Remember that allegation of $100M in child care fraud for terrorists? Here’s an update

On Monday, Minnesota lawmakers got an update on an explosive allegation in May that a state child care program might have been defrauded to the tune of $100 million to fund Islamic terrorists.
Did that really happen?
We still don’t know yet.
That was the bottom line Monday morning as the Legislature’s lead investigator briefed state House members.
Legislative Auditor Jim Nobles told lawmakers the investigation is taking longer than expected because of the complexities of the allegations and because some people are “very reluctant” to discuss the matter because the allegations involve “very sensitive matters” that aren’t public and might need their identities protected.
The investigation continues.


The whole idea that potentially $100 million in child care fraud proceeds could have funded terrorists was made public in a series of televised reports by Fox 9 KMSP-TV in May.
It caused a bit of a firestorm at the Capitol and led to Nobles’ office opening an investigation to look at whether it’s true.
It also caused a bit of confusion. Here’s a story we did to help you navigate the allegations themselves — what they claimed, as well as what they didn’t. In essence, the report alleged that a number of child day care centers were falsely billing the state for taking care of children who were never there. That money was then being carried overseas, where it could have found its way into the coffers of terrorists in the Middle East and Africa.
The TV station based portions of its reporting on Scott Stillman, a former state forensics investigator who, to date, has been the only person to publicly allege the scandal.


Stillman also spoke to lawmakers Monday, and he didn’t understate the importance of what he claims happened.
“This has the potential to be Minnesota’s Watergate,” he said. “I stand by my allegations.” He said the amount could be more than $100 million — an amount state child care officials say is outlandishly high.
Stillman also implied some sort of conspiracy to prevent justice in the matter.
“I went to the FBI, Department of Justice, Homeland Security,” he said of his concerns. “I’ve gotten no reaction from them. I don’t know why.”
At another point, he spoke of politicians, “both state and federal,” who had received payments from child care agencies he believed were part of the fraud. That, he said, was why he said he never formally took his concerns to the state’s Department of Human Services, but rather went to the FBI and then-Attorney General Jeff Sessions. He didn’t name names, said he didn’t know details, and told lawmakers they needed to talk to investigators with the office of inspector general for the Department of Human Services. He said those investigators were being “harassed” and intimidated to keep their silence.
Stillman, a one-time police officer, ended his employment with the state in March, according to DHS. Further details of his separation don’t appear to be public at the moment.
He said he resigned under pressure. “I was under extreme duress,” he said. “I was demoted from my managerial position. You can’t imagine what it’s like. … You’ve got some of the most powerful people in the world trying to destroy you.”

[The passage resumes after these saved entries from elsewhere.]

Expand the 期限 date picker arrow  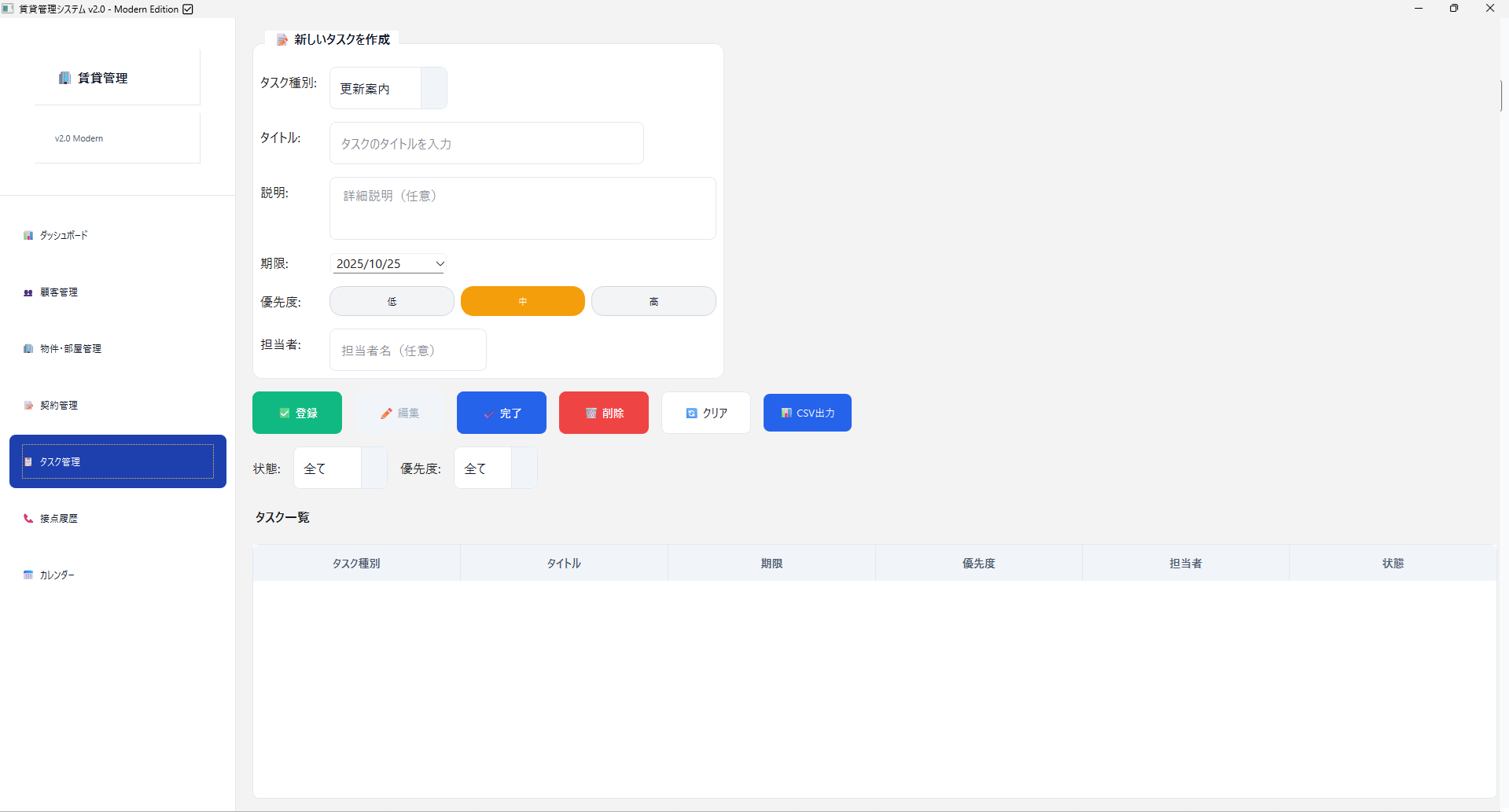(440, 264)
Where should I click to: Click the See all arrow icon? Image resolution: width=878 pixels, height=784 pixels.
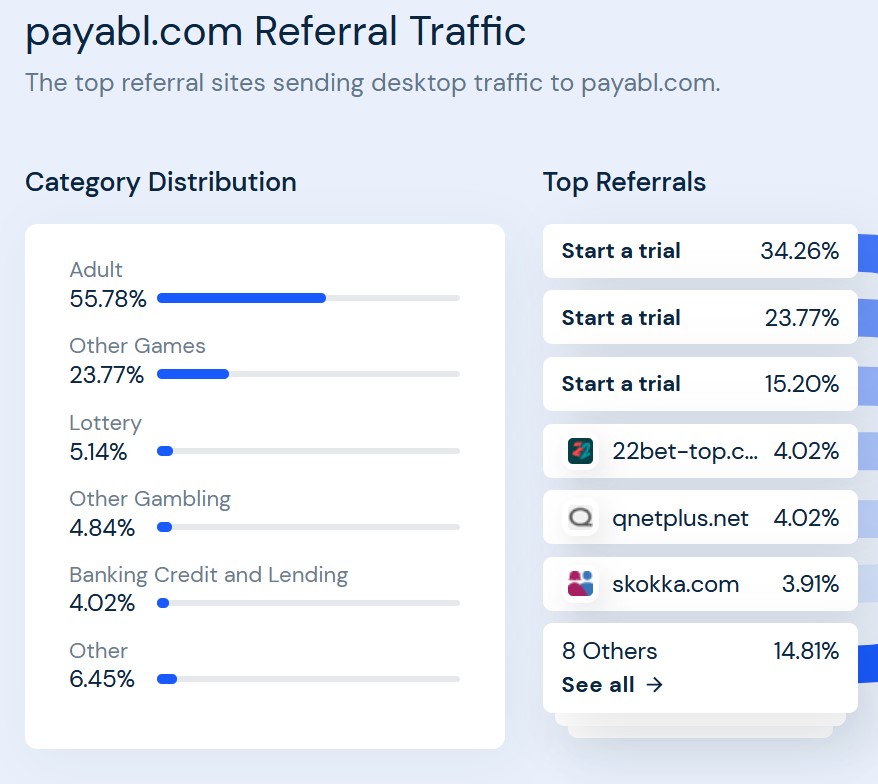[654, 684]

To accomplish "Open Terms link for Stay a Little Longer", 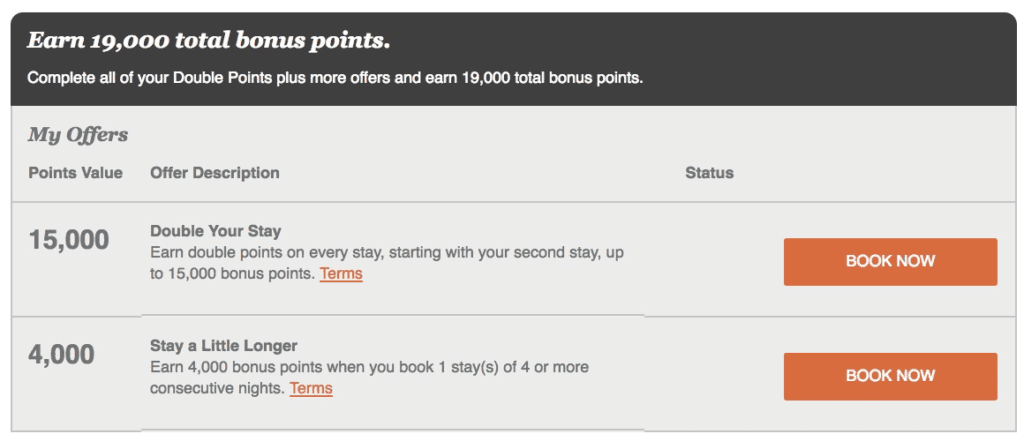I will pyautogui.click(x=311, y=388).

At least some have found Stillman not credible.
Stillman made false statements in the past, and was sued for it by a rival fraud investigator, according to a report by Minnesota Public Radio.
Several local Islamic leaders have said Stillman’s allegations and the Fox 9 reports unfairly attempt to connect cash legally being sent overseas by local citizens for relatives abroad to terrorism and fraud simply because the money is cash and the destination is in predominantly Muslim countries. It’s Islamophobic, they’ve said.
On Monday, Carolyn Ham, DHS’s inspector general, told lawmakers that the state’s 1,740 licensed child care centers in question received nearly $215 million in state payments in 2017.
That would mean that Stillman’s allegation of $100 million during that same year would amount to nearly 50 percent of the entire program.
“Child care fraud is a big problem, and it’s in the millions of dollars,” said Ham, who’s office stopped payments to 16 centers after it identified fraud and forwarded the cases to law enforcement. Those centers billed the state for $66.7 million. The referrals resulted in five felony convictions.
“However, we don’t have any evidence that’s it’s near 50 percent. Sixteen centers out of 1,700. … I do not trust the allegation that 50 percent of the money is fraud.”
Ham has hired an outside firm to look into how her office has handled the situation.